People have an increased awareness and appreciation of soil quality. Testing and monitoring soil is a part of everyday life, like surveying land for homebuilding or development. A soil report is required for every property at purchase and then annually. In the first few decades of Get Green, property owners received tax credits for improved soil quality and relative green space. Over time the tax credits were retired, and rather, property value increases with improved soil quality and reduced energy demand.
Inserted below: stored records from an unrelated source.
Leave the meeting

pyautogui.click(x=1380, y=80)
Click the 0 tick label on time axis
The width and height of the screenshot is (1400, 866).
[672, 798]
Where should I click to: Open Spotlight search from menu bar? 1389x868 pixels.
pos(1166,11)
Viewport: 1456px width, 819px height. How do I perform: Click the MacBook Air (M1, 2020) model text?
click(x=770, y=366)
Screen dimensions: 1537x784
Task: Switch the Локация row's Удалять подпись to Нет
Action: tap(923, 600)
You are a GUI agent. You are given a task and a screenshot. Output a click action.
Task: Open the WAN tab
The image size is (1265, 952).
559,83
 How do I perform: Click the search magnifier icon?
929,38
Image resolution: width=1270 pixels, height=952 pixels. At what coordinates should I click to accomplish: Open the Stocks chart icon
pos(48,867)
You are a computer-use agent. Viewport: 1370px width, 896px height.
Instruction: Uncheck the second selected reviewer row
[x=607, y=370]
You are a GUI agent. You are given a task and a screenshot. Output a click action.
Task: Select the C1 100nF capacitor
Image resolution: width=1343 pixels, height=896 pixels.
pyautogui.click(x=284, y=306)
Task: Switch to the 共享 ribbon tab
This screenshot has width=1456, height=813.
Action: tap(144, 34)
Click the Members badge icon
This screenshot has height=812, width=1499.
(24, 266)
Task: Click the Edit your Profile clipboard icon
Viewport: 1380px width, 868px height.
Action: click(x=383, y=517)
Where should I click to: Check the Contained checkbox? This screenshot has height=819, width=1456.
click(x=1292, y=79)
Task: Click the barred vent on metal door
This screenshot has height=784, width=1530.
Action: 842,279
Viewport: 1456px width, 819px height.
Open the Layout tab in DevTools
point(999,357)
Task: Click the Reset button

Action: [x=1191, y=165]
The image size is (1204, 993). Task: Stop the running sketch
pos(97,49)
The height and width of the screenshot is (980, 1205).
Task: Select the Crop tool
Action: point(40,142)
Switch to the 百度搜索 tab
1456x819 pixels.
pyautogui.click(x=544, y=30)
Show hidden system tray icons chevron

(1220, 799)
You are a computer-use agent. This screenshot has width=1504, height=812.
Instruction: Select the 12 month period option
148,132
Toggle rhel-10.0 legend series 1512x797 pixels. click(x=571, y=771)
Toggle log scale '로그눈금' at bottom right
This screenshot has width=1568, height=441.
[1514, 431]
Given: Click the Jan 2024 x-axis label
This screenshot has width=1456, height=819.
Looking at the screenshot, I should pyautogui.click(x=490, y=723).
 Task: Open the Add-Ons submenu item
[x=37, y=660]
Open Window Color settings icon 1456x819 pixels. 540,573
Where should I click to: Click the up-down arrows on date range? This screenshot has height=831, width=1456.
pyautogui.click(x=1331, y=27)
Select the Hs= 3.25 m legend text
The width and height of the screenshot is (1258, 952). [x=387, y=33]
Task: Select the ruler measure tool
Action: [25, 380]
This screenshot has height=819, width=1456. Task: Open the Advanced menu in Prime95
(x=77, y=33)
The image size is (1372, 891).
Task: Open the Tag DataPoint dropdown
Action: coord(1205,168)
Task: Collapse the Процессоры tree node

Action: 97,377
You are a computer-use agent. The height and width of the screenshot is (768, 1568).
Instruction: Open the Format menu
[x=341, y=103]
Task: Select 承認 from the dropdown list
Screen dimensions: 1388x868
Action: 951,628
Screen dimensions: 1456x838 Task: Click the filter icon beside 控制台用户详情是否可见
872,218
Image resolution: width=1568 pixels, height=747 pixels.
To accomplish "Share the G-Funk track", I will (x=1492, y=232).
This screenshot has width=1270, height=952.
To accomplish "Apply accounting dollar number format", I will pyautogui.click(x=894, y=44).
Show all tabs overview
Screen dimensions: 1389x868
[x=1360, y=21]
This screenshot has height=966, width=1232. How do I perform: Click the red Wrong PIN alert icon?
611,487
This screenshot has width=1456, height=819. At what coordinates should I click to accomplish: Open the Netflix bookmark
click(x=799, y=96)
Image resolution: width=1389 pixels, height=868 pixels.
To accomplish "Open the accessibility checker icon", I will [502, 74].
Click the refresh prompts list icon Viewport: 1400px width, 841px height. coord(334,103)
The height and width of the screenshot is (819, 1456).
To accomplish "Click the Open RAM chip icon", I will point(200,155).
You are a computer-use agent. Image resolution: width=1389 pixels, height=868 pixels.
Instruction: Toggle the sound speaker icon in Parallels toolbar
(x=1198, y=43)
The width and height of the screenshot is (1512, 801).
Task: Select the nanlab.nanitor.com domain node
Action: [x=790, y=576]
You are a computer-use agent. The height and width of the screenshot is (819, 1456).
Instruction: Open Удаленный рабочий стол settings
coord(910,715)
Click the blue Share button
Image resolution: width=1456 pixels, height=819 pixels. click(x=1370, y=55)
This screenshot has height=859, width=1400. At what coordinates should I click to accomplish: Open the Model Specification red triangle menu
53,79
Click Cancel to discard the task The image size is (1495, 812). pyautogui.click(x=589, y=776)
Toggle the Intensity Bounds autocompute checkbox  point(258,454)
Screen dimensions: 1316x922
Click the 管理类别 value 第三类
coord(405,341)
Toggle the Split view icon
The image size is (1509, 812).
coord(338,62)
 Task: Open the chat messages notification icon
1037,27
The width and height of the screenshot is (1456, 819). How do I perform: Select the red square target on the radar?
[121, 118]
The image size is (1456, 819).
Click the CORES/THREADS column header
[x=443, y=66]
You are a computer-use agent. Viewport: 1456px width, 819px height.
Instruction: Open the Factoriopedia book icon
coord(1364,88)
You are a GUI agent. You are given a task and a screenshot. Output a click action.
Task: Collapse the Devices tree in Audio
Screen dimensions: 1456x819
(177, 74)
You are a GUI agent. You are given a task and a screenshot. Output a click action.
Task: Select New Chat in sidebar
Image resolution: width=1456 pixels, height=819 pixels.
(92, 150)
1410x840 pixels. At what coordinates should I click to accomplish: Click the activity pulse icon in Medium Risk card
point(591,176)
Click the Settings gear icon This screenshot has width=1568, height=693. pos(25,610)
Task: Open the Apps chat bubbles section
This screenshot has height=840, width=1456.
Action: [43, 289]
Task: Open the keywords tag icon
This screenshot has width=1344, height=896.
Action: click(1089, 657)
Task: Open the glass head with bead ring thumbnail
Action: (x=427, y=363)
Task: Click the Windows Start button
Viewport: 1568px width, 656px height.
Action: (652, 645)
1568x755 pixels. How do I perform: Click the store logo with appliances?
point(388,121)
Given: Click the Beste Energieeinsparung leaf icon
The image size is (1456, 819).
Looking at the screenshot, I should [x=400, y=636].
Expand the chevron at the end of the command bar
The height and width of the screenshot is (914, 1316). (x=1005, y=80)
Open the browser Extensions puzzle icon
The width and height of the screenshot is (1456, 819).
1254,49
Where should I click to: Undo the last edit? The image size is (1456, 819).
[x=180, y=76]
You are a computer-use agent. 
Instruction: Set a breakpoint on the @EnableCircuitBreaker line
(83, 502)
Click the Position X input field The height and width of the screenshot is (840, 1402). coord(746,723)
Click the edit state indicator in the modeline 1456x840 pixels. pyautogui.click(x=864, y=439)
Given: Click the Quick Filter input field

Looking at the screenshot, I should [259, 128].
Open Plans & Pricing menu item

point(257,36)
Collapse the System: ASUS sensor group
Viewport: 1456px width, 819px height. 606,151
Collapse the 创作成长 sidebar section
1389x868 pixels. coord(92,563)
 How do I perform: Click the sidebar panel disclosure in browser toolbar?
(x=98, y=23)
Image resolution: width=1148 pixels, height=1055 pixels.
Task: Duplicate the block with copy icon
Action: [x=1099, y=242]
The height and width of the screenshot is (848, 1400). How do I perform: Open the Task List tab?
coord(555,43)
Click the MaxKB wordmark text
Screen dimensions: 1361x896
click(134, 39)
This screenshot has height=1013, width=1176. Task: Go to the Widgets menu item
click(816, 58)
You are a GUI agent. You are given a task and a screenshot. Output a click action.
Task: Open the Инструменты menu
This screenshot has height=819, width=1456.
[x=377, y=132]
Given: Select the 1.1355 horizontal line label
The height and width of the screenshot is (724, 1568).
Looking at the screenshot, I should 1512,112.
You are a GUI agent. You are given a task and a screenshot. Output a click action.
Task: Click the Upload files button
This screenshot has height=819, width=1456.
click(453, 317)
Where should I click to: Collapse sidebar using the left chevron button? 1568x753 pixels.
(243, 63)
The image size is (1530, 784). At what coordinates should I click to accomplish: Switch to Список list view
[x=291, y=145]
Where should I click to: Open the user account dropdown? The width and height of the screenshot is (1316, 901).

Urban foresters are common and often referred to as “Plant Clinicians” or “Plant Longevity Specialists.” They offer a public service for all residents. Once a month a plant specialist visits all commercial and residential buildings like a mailman or trash collector, while providing health guidance like a doctor. Longevity Specialists conduct plant check-ups, identify disease or barriers to healthy growth and offer prescriptive advice to improve plant health. They also make recommendations to others who can address the health of the nonhuman residents living among your plants. If a prescription involves new plants or soil amendments, government programs offer discounts for qualified residents. Thanks to widespread adoption of urban forestry services, urban trees grow larger and live longer. As a result, streets and homes are cooler – and cheaper to cool – for longer.
Project Cool
In 2100, communities gather and enjoy nature rather than isolate indoors thanks to increased vegetation, reflective building and infrastructure materials and building and city design that promotes ventilation and walkability.
People get everything they need within a walk, rideshare service or public transportation, and traffic has decreased. Many parking lots are replaced with pocket forests, water gardens or vegetable gardens. And blacktops are coated with a microbial paint that dries in light colors that reflect rather than absorb the sun.
Multifamily housing and single homes often have lush courtyards and water features that reduce heat and the need for air conditioning. There’s a resurgence of tropical home designs that lost popularity with the advent of air conditioning systems. The typical home of 2100 has lighter-colored walls and roofing, porches, high ceilings and a clear, open path for air to flow from one side to the other. Its windows have been placed strategically along interior and exterior walls to improve ventilation and reduce heating and cooling costs.
New buildings are oriented to take advantage of sun and wind patterns to increase shading and allow ventilation in and around the buildings. Older buildings are retrofitted using landscaping or canopies to restore lost wind tunnels. High-rise buildings use light colors, many covering the roof and vertical sides with greenery. Often, these “living” buildings are irrigated through a gravity system that pumps water stored during particularly rainy days in rain barrels and abandoned underground infrastructure. Microbes filter the water, killing off dangerous species and eating up bad chemicals. Many buildings set up kirigami or smart canopies that respond to the environment or provide shade when it is most needed. Air quality improves. Outdoor eating along breezy, shaded streets flocked in greenery is a common experience.